Without the council's approval, the City Attorney's Office has recommended the report not be released because of liability issues.
Police Chief Gil Kerlikowske said Tuesday that it was "unfortunate" that the latest report had been leaked and said he would not comment until he had seen it.
A similar impasse occurred last year when Holmes and the board wrote a sharply critical report about the OPA's investigation into allegations that two officers roughed up and planted evidence on a downtown drug dealer. Holmes traded barbs with Kerlikowske and Olson, who was new to the job as OPA director.
That report was leaked to The Times, as well.

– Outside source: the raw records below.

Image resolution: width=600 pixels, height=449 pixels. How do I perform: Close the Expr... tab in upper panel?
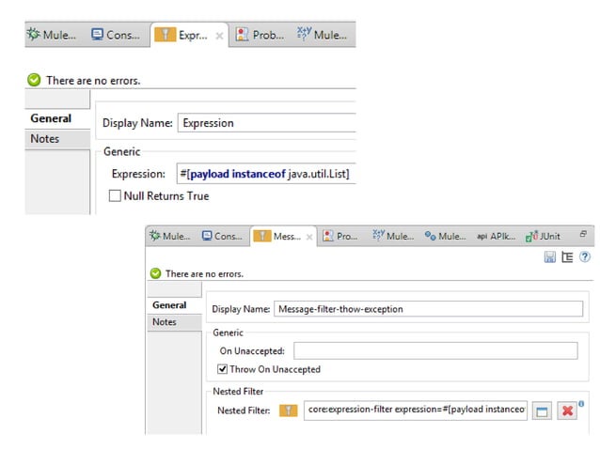click(x=219, y=36)
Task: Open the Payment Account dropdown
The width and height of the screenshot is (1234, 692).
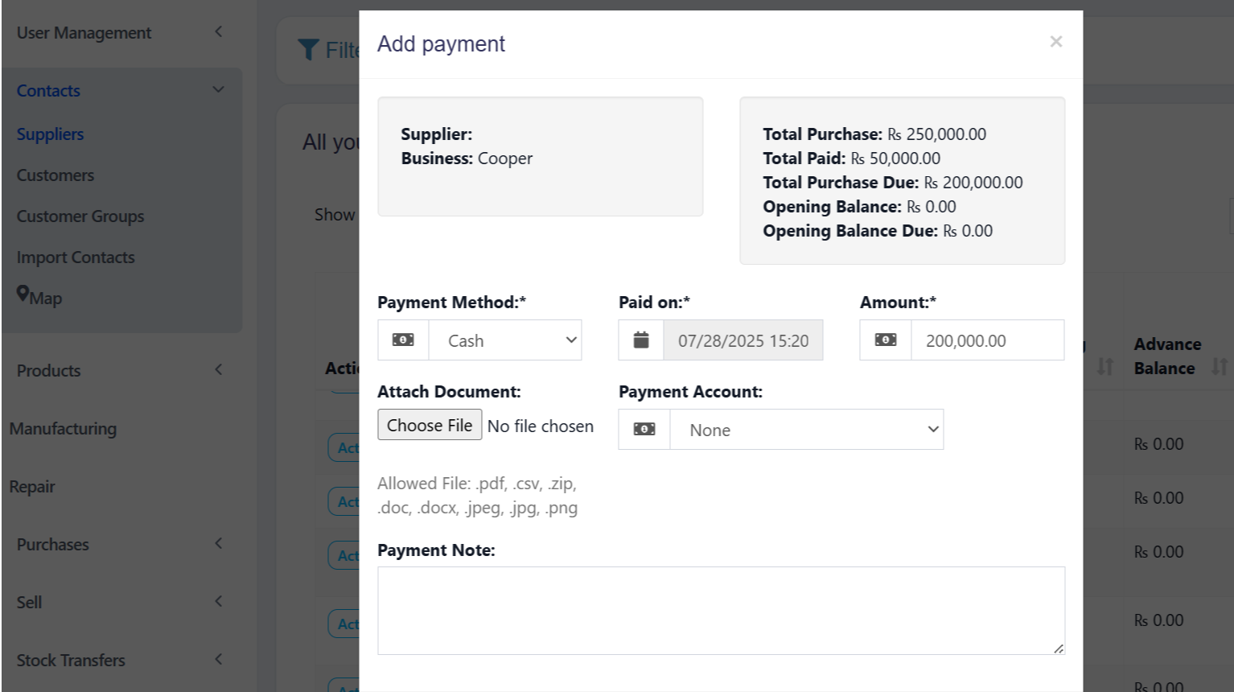Action: click(x=806, y=430)
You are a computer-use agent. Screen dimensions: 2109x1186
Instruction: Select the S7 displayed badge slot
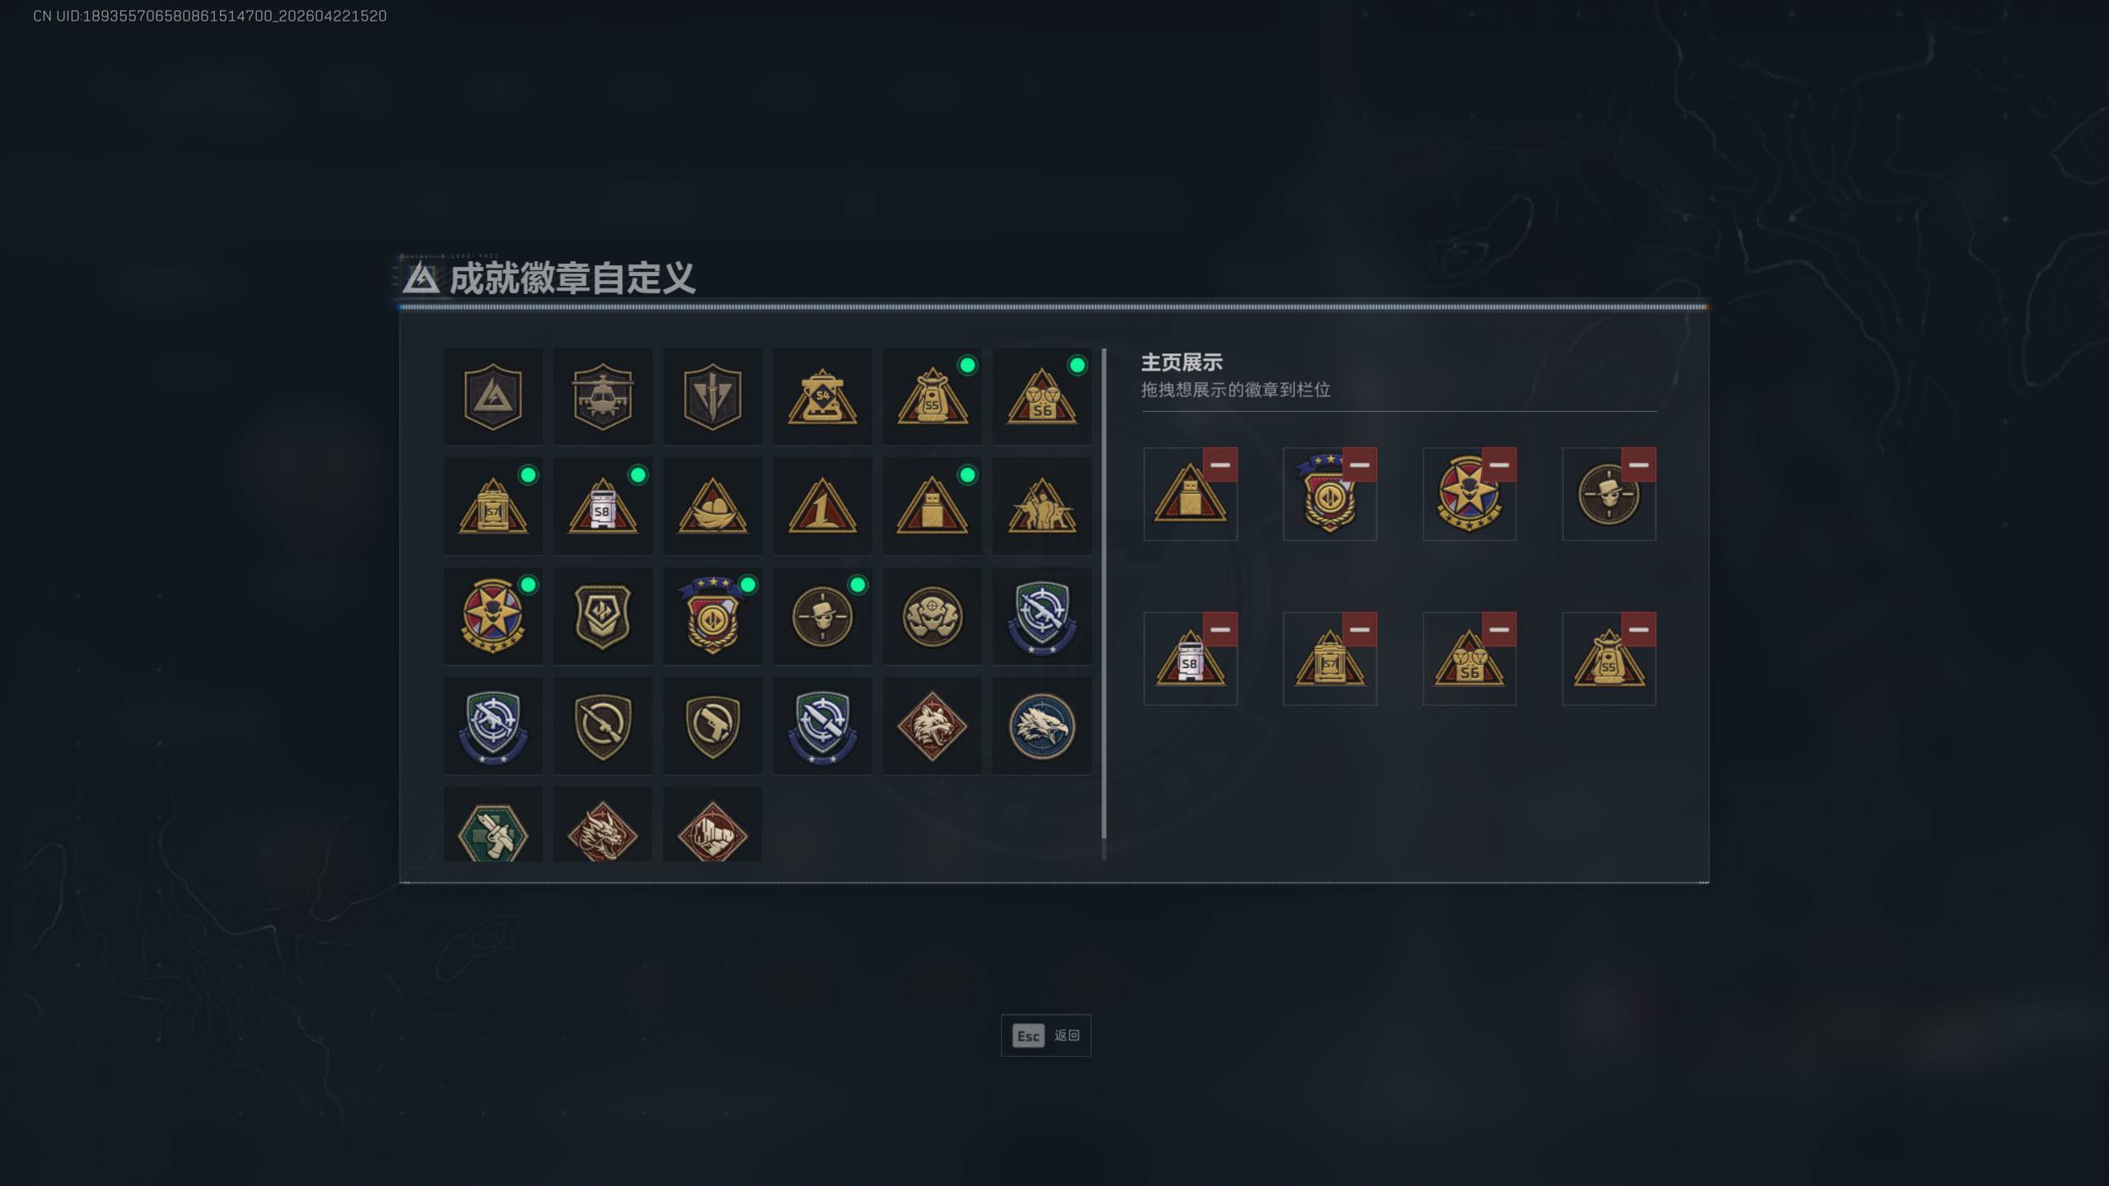point(1330,659)
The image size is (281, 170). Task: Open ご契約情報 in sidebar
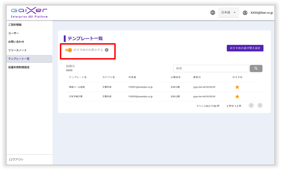click(15, 25)
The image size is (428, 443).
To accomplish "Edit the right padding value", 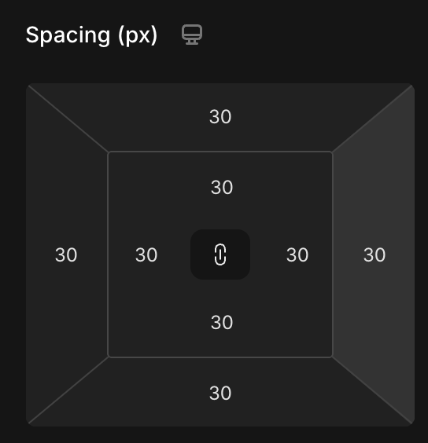I will coord(297,254).
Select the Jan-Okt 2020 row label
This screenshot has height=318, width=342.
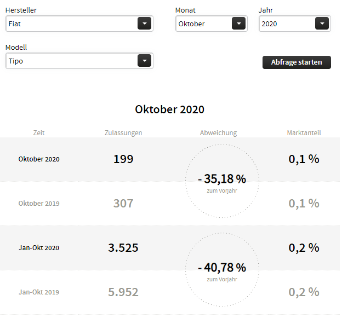coord(39,248)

What the review board was looking at this time, according to the report, were instances where officers who broke the rules may have escaped discipline because of contractual language that says an internal investigation must be completed within 180 days.
According to Olson, there's been just one. Kerlikowske has said publicly that the number was about 10. Holmes says he can't tell because so much information was withheld, even though the City Council passed an ordinance giving the panel access to unedited disciplinary reports.
Olson said the chief "apparently was misinformed" in his statements. And she insisted that she withheld data from the review board only after an adverse ruling by a state labor examiner that challenges the legality of the council's ordinance giving the board access to the full reports. The city has said it will appeal that decision.
The panel must have that information to do its job, wrote Schnapper, the UW law professor, in the council panel's report: "At this point, the viability of the Board is in jeopardy."
"The voters and the City Council should view with a jaundiced eye any claim that the conduct of some aspect of the city government needs to remain confidential and thus, inexorably, beyond the reach of informed public debate," Schnapper wrote.